**TASK TO COMPLETE**
Repeat the records below in their entirety, exactly.

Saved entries
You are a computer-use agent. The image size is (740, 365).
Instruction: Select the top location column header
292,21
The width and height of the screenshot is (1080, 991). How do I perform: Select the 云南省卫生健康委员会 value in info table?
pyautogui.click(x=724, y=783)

**EXPECTED ANSWER**
You are a computer-use agent. The image size is (740, 365).
Instruction: Select the top location column header
292,21
The width and height of the screenshot is (1080, 991). How do I perform: Select the 云南省卫生健康委员会 value in info table?
pyautogui.click(x=724, y=783)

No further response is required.